I cannot agree with learned counsel that it was necessary to prove that this employee of the defendant in error had authority to employ some one else. In the first place, as I get this case, there was no employment of anybody else. This driver had a duty to perform, and that was to deliver these papers at this corner, and the truck was used for that purpose, and if this bundle had been put in the window of the automobile so as to make ready to do that, it must have been with the connivance and under the instructions of the driver. If he had taken a stick and pushed the bundle out, or kicked it out on the sidewalk, there would be no question but what there would be a liability. Now the mere fact that he used instead of a stick to throw it off, the aid of a boy who was riding with him, would not change it from being the act of the driver — for it must be remembered that it was the driver's duty to deposit this bundle of papers at this particular place, so I say, that whatever act was done by one of these boys, if the act were done by one of them, was as a matter of fact the driver's act, and that was simply the means or the medium through which the purpose was accomplished and the driver was acting within the scope of his employment and acting for the defendant in error when these papers were deposited there, and I think there is a question to go to the jury, whether or not there is not a liability, and the court erred in directing a verdict for the plaintiff.
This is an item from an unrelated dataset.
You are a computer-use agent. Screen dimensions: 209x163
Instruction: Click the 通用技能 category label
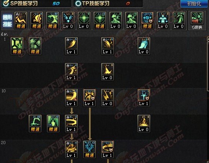[x=7, y=21]
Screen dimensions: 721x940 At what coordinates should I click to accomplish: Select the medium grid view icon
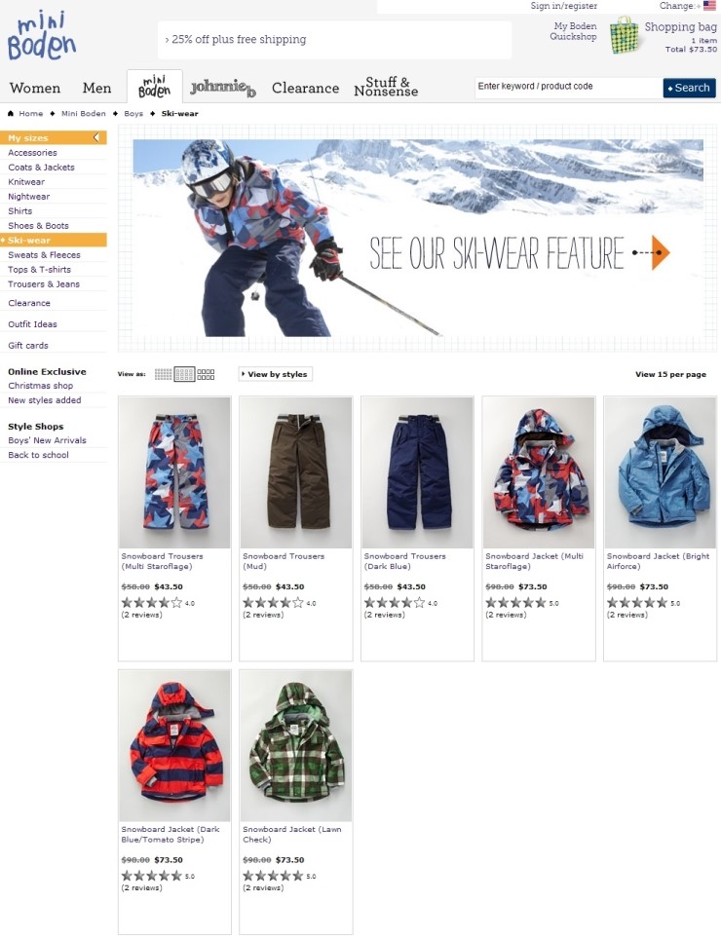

Now we are not left to conjecture in this respect. There is a recent case, so on all fours with this case that there can be no misunderstanding of the trend of the court and that is the case of Semper v. American Press, 273 S. W. Reporter, page 186.
There could not be a ease more on all fours with the instant case than that case, but irrespective of that case, by an analogy of reasoning, it cannot be possible that an employer that wants to have papers delivered upon a street corner, if its agent, in order to get the thing done more quickly, gets a friend to go with him, and he being at the wheel and driving past the spot, orders the friend to throw these things off, which results in an injury to a person rightfully upon the sidewalk, can escape responsibility on the ground that the one who threw off the bundles of papers was a mere volunteer. It is the act all the time of the employee of the defendant company, in pursuance of his duties, and in no sense is it necessary to show that there was power to employ other persons, — in fact, there has been no employment of other persons. He did the work himself and the other person was only the means through which he did it — it was the instrument which he used, and consequently there was evidence at least to go to- the jury in this case.
The judgment of the court below was wrong because there was surely evidence to go to the jury, and I think it should be reversed and remanded to the trial court for a new trial.